- **RECORD EXCERPTS**

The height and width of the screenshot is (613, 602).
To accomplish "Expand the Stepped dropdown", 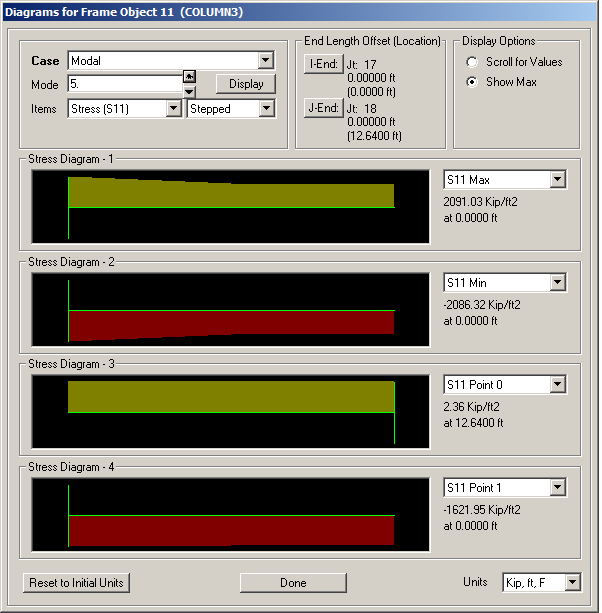I will [x=231, y=109].
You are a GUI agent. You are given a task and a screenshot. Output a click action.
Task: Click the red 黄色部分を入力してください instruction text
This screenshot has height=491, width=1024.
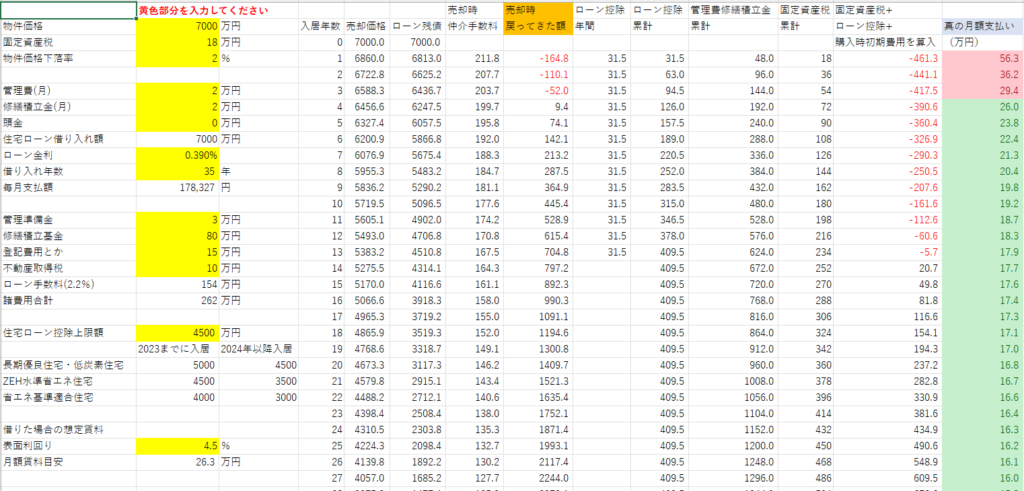203,10
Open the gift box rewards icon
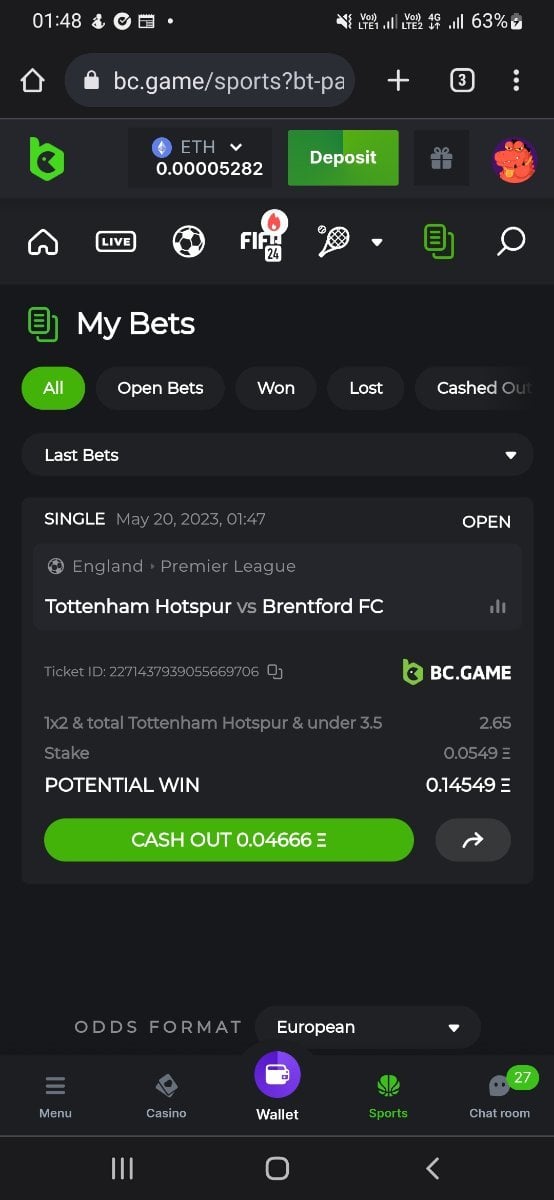The image size is (554, 1200). pyautogui.click(x=441, y=158)
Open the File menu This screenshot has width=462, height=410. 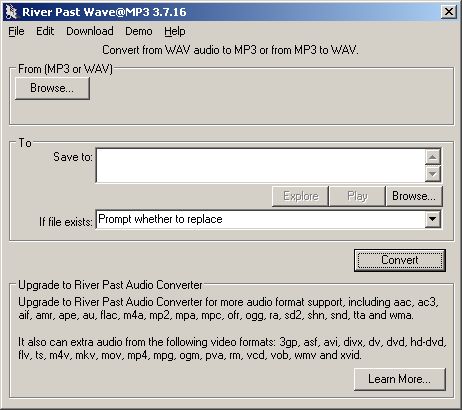pyautogui.click(x=16, y=31)
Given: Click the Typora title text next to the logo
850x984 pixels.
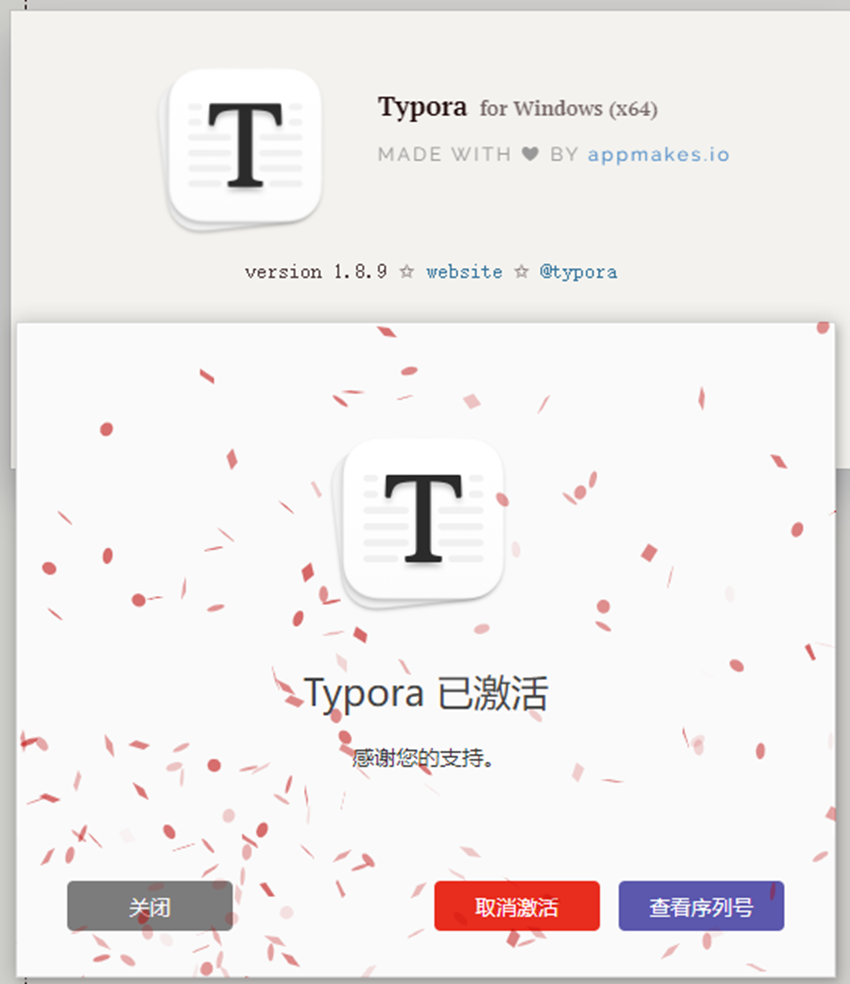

- **DIRECTIVE**
Extract every line from the records that contains the string "text".

- **THE OUTPUT**
Task: Click the red 黄色部分を入力してください instruction text
Given: Click the Typora title text next to the logo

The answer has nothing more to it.